Project 1: Colorizing the Prokudin-Gorskii photo collection

By Samuel Sunghun Lee [CS194-26 - Fall 2020]

Brief Overview

The goal of this assignment is to take the digitized Prokudin-Gorskii glass plate images and, using image processing techniques, automatically produce a color image with as few visual artifacts as possible.

Path to Goal

To produce a single RGB color image, we need to extract the three color channel images, place them on top of each other. A standard naive way to do this is to exhaustively search over a window of possible displacements i.e [-20,20], and score each one using some image matching cost function like SSD or NCC. Then, we can stack these new shifted images on top of each other to produce a single RGB image. The drawback of this naiive algorithm is that it runs incredible slow with larger higher resolution images. Thus, an image pyramid algorithm can be used.

Small & Low Resolution Images

For small and low resolution images, the standard exhaustive search over a range of windows ran reasonably fast (30sec/img) and gave reasonably aesthetic RGB images. In my implemented Align algorithm, I chose the range [-20,20] and applied the shift in both the X and Y axies with the Sum of Squared Differences (SSD) metric. The Align algorithm was applied to the Red and Green channel with respect to the Blue channel. Then, the lowest SSD metric was found and the corresponding displacement was applied to produce a displaced image for both Red and Green channels. Then, the R G B images were stacked on top to produce a single RGB image.
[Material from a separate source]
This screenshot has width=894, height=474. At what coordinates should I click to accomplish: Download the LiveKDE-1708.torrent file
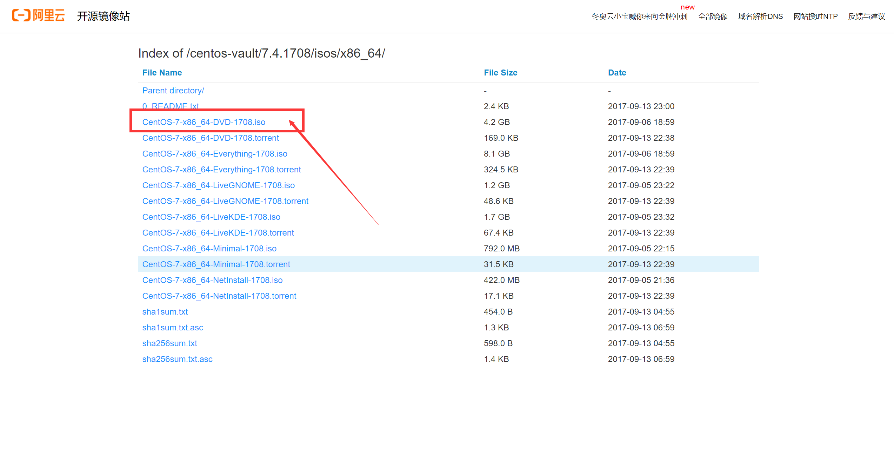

Big & High Resolution Images

For big and high resolution images, thethe standard exhaustive search over a range of windows ran extremely slow (30min/img). Thus, I implemented the Pyramid algorithm that recursively pyramid align 50% scaled subimages of the image until the image was <= 500pixels wide. Then, the recursive displacements were calculated and rescaled by the factor of 2. This approach gave reasonably aesthetic RGB images in a reasonable amount of time (30sec/img). In my implemented Pyramid algorithm, I used the previously mentioned Align algorithm, which used the range [-20,20] and applied the shift in both the X and Y axies with the Sum of Squared Differences (SSD) metric.

Image Preprocessing

Some images had noisy borders of various colors that affected both the Align and Pyramid algorithm and thus produced unaesthetic images. To account for this, I cropped the borders of the smaller images by 20 pixels and cropped the borders of the bigger images by 500 pixels BEFORE running the algorithms. This had tremendously good results to the produced RGB images and created a cleaner, well-aligned output.

Produced Images

Small & Low Resolution Images

cathedral monastery tobolsk
Displacement Vectors
cathedral R[5, 2], B[12, 3]
monstery R[-3, 2], G[3, 2]
tobolsk R[3, 3], G[6, 3]
Note: cropped each image by 20pixel margins

Big & High Resolution Images

castle emir harvesters icon lady melons onion_church self_portrait three_generations train workshop
Displacement Vectors
castle R[32, 0], B[96, 0 ]
emir R[48, 24], G[0, -160]
harvesters R[56, 16], G[120, 16]
icon R[40, 16], G[88, 24]
lady R[48, 8], G[112, 8]
melons R[80, 8], G[152, 8]
onion_church R[48, 24], G[104, 40]
self_portrait R[80, 32], G[152, 32]
three_generations R[48, 16], G[112, 8]
train R[40, 8], G[88, 32]
workshop R[56, 0], G[104, -8]
Note: cropped each image by 500pixel margins

Self-Selected Images

ex1 ex2 ex3
Displacement Vectors
ex1 R[0, -5], B[7, -6]
ex2 R[3, 1], G[12, 1]
ex3 R[2, 1], G[11, 1]
Note: cropped each image by 20pixel margins

Reasons for Aligning Failure

Some images failed to align well. A possible reason is that those images that failed to align well had very noisy borders, such as thick random black lines that interfered with the SSD calculation when aligning the color channels with the Blue Channel. I believe that when those borders are removed precisely, the alignment will be a lot better.